### Text section
-=-=-

140 Years of Faith and Worship in Bethanga Celebrated at Farewell Mass

Bethanga Final Mass 7

Bishop Shane celebrated the Farewell Mass at St Francis Church, Bethanga on Saturday 20 August. Wodonga priests, Fr Junjun Amaya PP, Fr Uday Marneni AP and Fr Adi Indra AP concelebrated at this final Mass in Bethanga, which Fr Junjun described as bittersweet. The timber church, which was built in 1876 is now up for sale.


In his Homily, Bishop Shane said the Mass was a day to celebrate and acknowledge the faith and tradition of those who had worshipped in St Francis over the last 140 years.

Bethanga FinalMass 1

Like many settlements in regional Victoria, Bethanga was built when gold was discovered there in 1875. Initially, a tiny village with rudimentary buildings was built in Upper Bethanga, which was northwest of the present town, and this was where the first Catholic chapel, built in 1882 was located. In 1879, Lower Bethanga (the site of the present town), was settled; predominantly with miners who arrived in the area after the discovery of copper and silver. As copper and silver mining surpassed subsistence gold mining, Bethanga became known as the copper and silver city of Victoria. 
 
Common to those living in mining communities, the early settlers of Bethanga would have existed at the margin, experiencing many hurdles and hardships. The geographical isolation they experienced, particularly in the spring, as the alpine snow melted, coupled with the fallout from winter flooding, are well recorded in various newspaper articles of the time as well as within the diocesan record. 
 
In June 1879 one traveller wrote about his journey from Wodonga to Bethanga stating, ‘after fourteen miles of road, river and mud, you reach the silver and copper city; the river and mud predominating.’  Eighteen months earlier, another individual provided the local newspaper with a vivid description of his journey into Bethanga. ‘That far-famed place’ he wrote, ‘could, if you were ‘anxious to arrive by the nearest and most pleasant route’ be reached by crossing the Murray in the most ‘primitive fashion, … being by boat and swimming the horse’; he continued, ‘… and don’t be afraid of trusting yourself in the hands of Bently the ferryman, especially if your life is insured.’   
 
Diocesan records indicate that visits by clergy to the area were very infrequent and, before the first church was built, Mass was only occasionally celebrated by visiting priests, in the homes of Catholic families (as was the norm). It is likely that before 1886 either Dean William Tierney of Beechworth or Rev. Charles van Der Heyden of Chiltern were the visiting priests, although there is no record of this. 
 
 
In 1886, a second timber church replaced the first simple building on the same site, and it remained there for another thirty-one years. The 1886 church was paid for through the fundraising efforts of the growing Catholic community who held well attended concerts, balls, and other events at the local hall. 
 
In 1917, with Rev. Flynn at the helm, the timber church was dismantled and shifted from the ‘top of the hill’ (Upper Bethanga) to its present site where it was repaired and renovated. A parish report stated, ‘… it now occupies a conspicuous and convenient place in the lower town’.

-=-=-

### Supplied data
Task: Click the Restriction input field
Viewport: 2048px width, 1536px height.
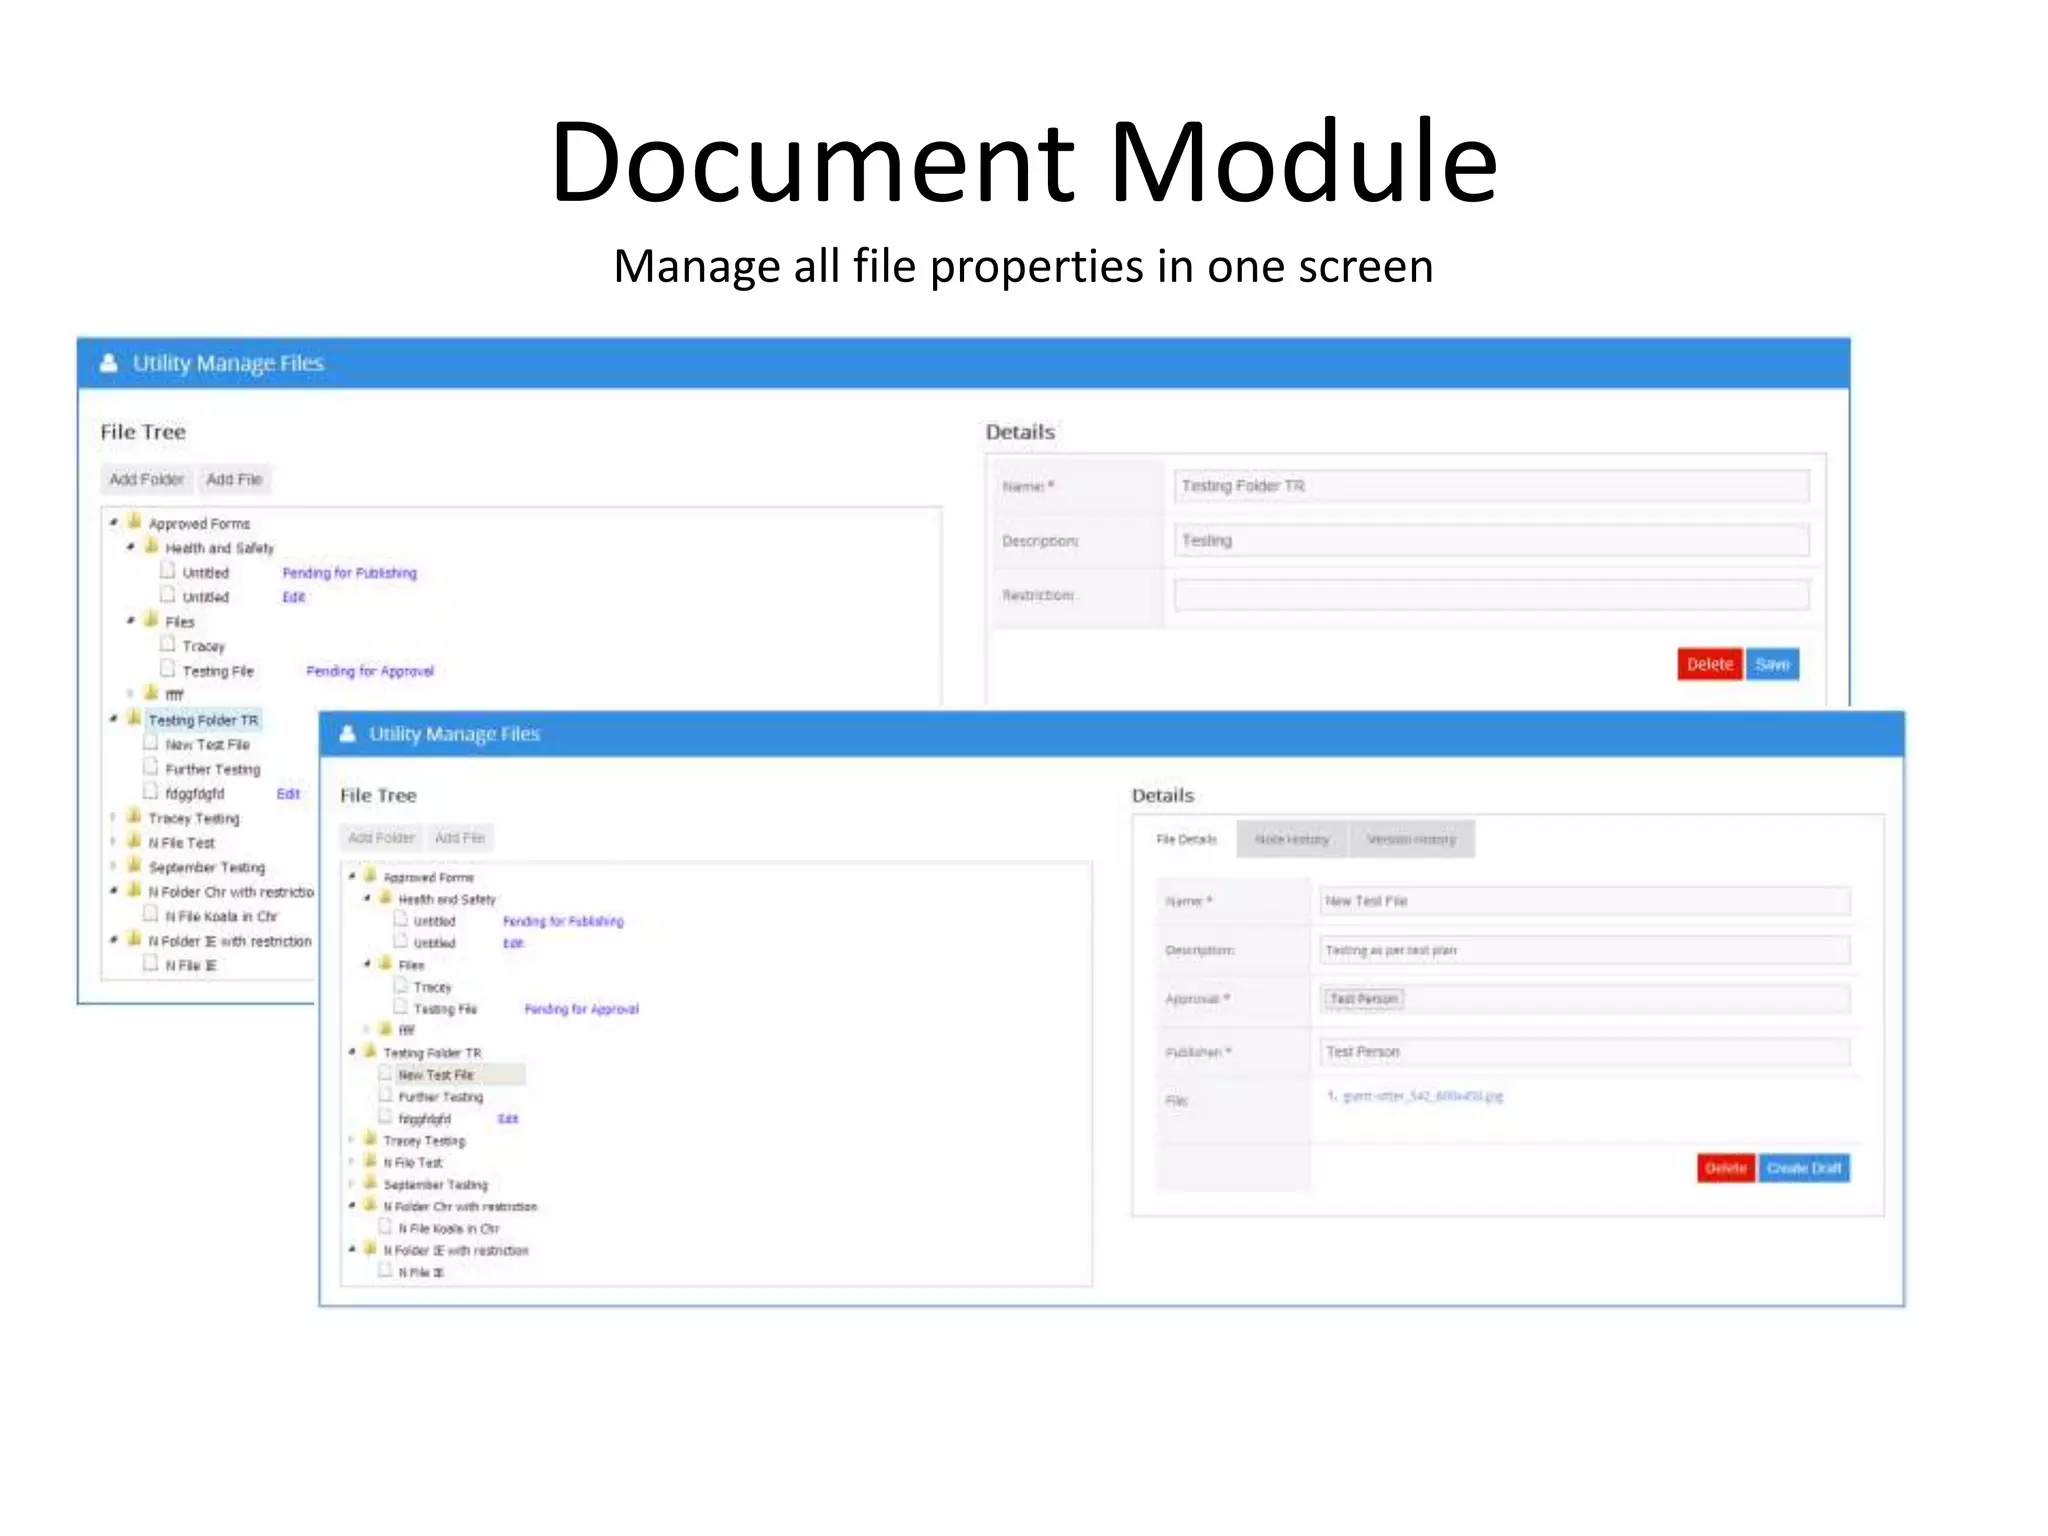Action: [x=1490, y=595]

-=-=-

### Your instructions
Answer these questions from the article on the Bethanga farewell Mass:
1. On what day and date was the Farewell Mass held at St Francis Church?
2. According to the traveller writing in June 1879, how many miles of road lay between Wodonga and Bethanga?
3. In what year was the timber church moved from the top of the hill to its present site?

### Solution below
1. Saturday 20 August
2. Fourteen miles
3. 1917